Por su parte, el siempre lúcido Vladimir Nabokov, al iniciar con él su fundamental Curso de literatura rusa, hace de Gógol el pilar fundacional de la prosa rusa sin, por lo tanto, olvidarse de mencionar esta relación tan característica entre nuestro autor y la mediocridad: “Gógol era una criatura extraña, pero el genio es siempre extraño; es únicamente el saludable mediocre que hay en nosotros”.

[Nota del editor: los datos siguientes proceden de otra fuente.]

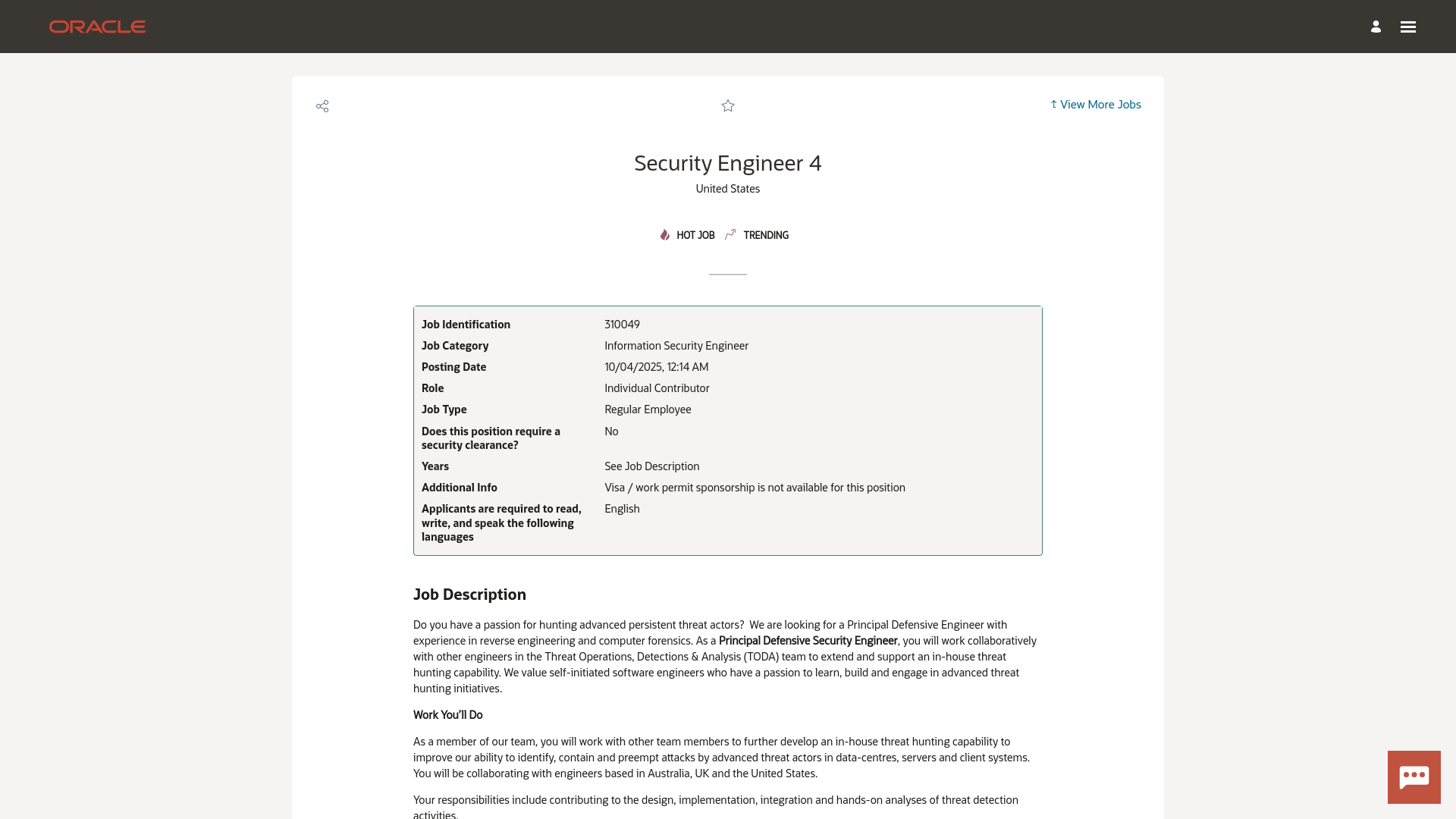Click the Security Engineer 4 job title
This screenshot has height=819, width=1456.
(727, 163)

Empero, esta literatura no hereda de la fina y romana aurea mediocritas de Horacio sino que es la primera en inventar, a principios del siglo XIX, la mediocridad tal como la conocemos: llana, vil, burocrática y desmesurada. De hecho, el ruso, esa misteriosa lengua que ha dado tantos y tan grandes escritores, tiene una palabra para describir la pequeñez de todos estos personajes que pueblan las obras de teatro, los cuentos y las novelas de Gógol: póshlost. Este término, imposible de traducir, hizo correr mucha tinta y en particular la de Nabokov quien le dedica, al final de su Curso de literatura rusa, un estudio muy preciso. En este apartado, el genial escritor y crítico se complace caracterizando al pequeño-burgués de ideas obtusas, satisfecho y triunfante en su mediocridad. Sin embargo, para él, el póshlost va más allá del “mal gusto”, la “bajeza” o la “simpleza de espíritu” e implica también la idea de una impostura tanto moral como estética, una ceguera autocomplaciente incapaz de trascenderse a sí misma. “Todo lo que es verdadero, honesto, bello no puede ser descrito como póshlost” pero en definitiva sí puede aplicarse a estos nuestros seres gogolianos, filisteos por excelencia, verdaderos poshliaki que deambulan eternamente encorvados por la avenida Nevski y que el lector recodará con algo de melancolía y otro poco de aversión.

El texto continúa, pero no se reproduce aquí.